Although the country has recently been more attractive -thanks to a fast growth in the financial sector and the great need for financing to continue development in the nation, it is still advised that the government should be cautious with its plan on developing the banking sector.
The financial system in the country is still not very developed, and Myanmar remains to be one of the poorest economies in the ASEAN region.
35 foreign banks have started their business in Myanmar in the past few years. However, they do not have permission of investing in the local sector and will continue to be limited to one branch each.
Fully owned foreign banks in the retail sector could lead to the weakening of the local banks and increase the systematic risk of the market. High presence of foreign banks could generate bankruptcy of domestic institutions. In fact, local banks are not well regulated and risky.
The International Monetary Fund expectations for Myanmar’s annual growth have increased to 8.5 percent this month, thanks to recent economic reforms.
The advantages of introducing foreign banks can help boost technology, infrastructure and funding in the country.
In a report by the the United Nations, only 4 percent of the population of 61 million people own a banking account. Kobsak Pootrakool, an executive vice president at Thailand’s Bangkok Bank stated the importance of developing the banking sector in order to enhance the effect of political and economical changes.

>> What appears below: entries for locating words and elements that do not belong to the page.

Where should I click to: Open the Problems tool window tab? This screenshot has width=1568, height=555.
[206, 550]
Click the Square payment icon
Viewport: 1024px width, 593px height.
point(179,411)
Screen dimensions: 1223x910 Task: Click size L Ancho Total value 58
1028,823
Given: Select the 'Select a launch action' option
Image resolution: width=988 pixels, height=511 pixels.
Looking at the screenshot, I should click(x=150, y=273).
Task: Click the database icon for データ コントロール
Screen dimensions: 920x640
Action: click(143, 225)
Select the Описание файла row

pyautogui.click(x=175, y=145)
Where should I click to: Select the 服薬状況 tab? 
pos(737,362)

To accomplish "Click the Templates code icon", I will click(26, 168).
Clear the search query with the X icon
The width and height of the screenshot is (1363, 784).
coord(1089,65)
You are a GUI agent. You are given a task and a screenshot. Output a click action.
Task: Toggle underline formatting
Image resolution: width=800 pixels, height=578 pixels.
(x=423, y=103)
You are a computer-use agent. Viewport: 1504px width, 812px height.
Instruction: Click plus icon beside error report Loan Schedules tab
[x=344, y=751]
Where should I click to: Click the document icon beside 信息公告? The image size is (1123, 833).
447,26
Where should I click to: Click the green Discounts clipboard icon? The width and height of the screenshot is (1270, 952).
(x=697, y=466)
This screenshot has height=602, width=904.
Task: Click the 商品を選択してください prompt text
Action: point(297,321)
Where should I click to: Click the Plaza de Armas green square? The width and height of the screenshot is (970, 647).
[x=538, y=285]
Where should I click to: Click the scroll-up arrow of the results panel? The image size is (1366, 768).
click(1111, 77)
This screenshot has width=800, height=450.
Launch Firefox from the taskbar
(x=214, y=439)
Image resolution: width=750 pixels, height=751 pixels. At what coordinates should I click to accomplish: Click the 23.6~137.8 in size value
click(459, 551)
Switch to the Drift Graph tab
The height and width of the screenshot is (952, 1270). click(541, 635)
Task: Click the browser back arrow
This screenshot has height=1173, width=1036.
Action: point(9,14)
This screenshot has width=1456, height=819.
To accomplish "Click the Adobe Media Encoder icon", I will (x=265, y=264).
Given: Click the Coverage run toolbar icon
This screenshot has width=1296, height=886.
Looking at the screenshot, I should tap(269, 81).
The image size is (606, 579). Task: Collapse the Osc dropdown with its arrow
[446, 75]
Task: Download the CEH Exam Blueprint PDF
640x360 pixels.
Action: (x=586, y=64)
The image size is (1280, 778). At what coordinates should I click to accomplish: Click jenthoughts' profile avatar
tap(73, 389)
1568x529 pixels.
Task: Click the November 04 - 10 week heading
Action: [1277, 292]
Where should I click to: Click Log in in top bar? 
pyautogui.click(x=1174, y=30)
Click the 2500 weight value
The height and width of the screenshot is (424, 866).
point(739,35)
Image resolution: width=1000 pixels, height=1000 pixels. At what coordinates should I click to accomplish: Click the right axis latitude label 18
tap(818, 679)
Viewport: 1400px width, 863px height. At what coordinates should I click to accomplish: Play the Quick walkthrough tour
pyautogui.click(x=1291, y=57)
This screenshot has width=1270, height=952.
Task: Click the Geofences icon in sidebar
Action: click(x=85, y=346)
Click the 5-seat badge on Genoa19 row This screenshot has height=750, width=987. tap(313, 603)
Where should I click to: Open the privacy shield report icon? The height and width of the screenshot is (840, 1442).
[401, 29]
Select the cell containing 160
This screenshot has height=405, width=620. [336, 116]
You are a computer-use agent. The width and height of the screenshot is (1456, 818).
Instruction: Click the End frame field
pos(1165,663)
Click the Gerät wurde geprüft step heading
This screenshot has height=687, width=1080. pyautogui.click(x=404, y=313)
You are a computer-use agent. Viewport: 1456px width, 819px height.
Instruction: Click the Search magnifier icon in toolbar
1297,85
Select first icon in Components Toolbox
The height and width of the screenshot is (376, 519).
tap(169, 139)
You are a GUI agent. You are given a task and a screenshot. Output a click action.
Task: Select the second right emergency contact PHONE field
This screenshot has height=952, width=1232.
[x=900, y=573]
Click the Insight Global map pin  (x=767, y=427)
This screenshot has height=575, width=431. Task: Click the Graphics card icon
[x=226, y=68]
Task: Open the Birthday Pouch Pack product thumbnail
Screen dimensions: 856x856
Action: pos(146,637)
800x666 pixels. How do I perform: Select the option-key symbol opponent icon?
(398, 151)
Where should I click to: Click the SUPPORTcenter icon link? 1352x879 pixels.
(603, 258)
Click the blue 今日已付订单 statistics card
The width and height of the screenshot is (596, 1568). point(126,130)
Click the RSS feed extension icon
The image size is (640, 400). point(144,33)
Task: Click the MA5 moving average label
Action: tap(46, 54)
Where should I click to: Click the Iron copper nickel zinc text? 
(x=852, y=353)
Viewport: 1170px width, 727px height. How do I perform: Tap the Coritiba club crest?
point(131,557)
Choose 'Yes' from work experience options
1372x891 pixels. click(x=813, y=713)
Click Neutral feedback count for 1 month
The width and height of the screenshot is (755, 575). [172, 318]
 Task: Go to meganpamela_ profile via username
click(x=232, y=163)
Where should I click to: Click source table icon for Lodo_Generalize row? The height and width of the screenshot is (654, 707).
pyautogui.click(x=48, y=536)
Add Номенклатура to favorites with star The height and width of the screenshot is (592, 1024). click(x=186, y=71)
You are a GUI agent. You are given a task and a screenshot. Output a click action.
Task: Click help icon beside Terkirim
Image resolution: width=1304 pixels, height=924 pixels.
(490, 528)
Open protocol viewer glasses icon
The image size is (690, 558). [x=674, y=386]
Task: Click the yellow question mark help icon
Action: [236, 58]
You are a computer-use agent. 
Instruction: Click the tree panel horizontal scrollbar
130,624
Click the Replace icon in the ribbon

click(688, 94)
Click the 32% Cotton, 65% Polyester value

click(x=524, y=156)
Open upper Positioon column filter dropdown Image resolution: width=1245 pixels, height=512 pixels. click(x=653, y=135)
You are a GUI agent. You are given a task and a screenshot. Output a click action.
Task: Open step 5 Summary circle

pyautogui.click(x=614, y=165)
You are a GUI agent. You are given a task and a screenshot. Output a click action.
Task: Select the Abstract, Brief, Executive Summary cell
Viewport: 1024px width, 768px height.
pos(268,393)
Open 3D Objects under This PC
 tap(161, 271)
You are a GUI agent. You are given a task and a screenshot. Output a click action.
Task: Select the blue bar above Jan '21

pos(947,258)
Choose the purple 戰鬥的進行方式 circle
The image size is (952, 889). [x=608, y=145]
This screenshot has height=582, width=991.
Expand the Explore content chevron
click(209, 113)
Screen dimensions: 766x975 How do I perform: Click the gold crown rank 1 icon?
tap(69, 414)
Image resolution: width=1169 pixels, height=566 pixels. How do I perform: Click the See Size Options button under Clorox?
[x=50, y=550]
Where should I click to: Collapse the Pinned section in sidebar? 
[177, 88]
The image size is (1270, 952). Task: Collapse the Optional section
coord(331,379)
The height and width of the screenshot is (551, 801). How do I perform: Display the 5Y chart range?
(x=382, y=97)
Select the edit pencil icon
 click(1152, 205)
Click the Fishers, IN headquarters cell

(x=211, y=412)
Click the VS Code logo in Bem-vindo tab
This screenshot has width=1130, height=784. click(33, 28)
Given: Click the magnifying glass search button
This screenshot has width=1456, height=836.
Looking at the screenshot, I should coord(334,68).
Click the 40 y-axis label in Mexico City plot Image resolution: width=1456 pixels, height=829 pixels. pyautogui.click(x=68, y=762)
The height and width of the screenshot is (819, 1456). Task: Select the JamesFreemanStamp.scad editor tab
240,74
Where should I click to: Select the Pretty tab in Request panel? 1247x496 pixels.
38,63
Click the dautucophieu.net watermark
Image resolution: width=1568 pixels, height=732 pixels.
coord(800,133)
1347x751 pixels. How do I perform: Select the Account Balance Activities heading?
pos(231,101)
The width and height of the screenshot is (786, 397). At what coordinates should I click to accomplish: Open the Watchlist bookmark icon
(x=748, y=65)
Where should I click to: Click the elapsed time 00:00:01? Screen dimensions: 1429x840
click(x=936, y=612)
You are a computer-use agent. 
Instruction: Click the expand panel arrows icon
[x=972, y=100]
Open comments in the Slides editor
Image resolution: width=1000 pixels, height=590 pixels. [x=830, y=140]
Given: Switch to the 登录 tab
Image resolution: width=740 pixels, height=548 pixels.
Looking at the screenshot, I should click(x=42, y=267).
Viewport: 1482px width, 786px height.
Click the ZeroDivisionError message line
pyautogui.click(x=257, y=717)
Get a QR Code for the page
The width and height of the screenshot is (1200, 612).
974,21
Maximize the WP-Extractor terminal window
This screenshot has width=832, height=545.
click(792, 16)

The criteria for selecting the foreign banks allowed to operate in Myanmar are based on their international rating and their capacity to stimulate the economical and financial growth. Licenses will be awarded by an assessment team comprising officials from the CBM, Ministry of Finance, with the support from World Bank, IMF and a German consultancy firm.
Central Bank of Myanmar deputy governor U Set Aung has stated that a minimum capital of USD 75 million will be required from foreign banks to operate. Also, they will be allowed to operate with a combination of subsidiary and branch system.
Some other obstacles for foreign banks will be the impossibility to create branches, and to offer retail banking and banking services for existing banks.
Local banks foresee the entrance of foreign banks in the market as a challenge because of their better access to capital technology and human resources.
Myanmar will start developing a capital market with the launching of its first Stock Exchange in October 2015. It will work in partnership with Tokyo Stock Exchange and Daiwa Securities Group. Six companies have already applied for lisi listing in the stock exchange, and more will eventually be listed and allow the access to several multinational corporation in the future.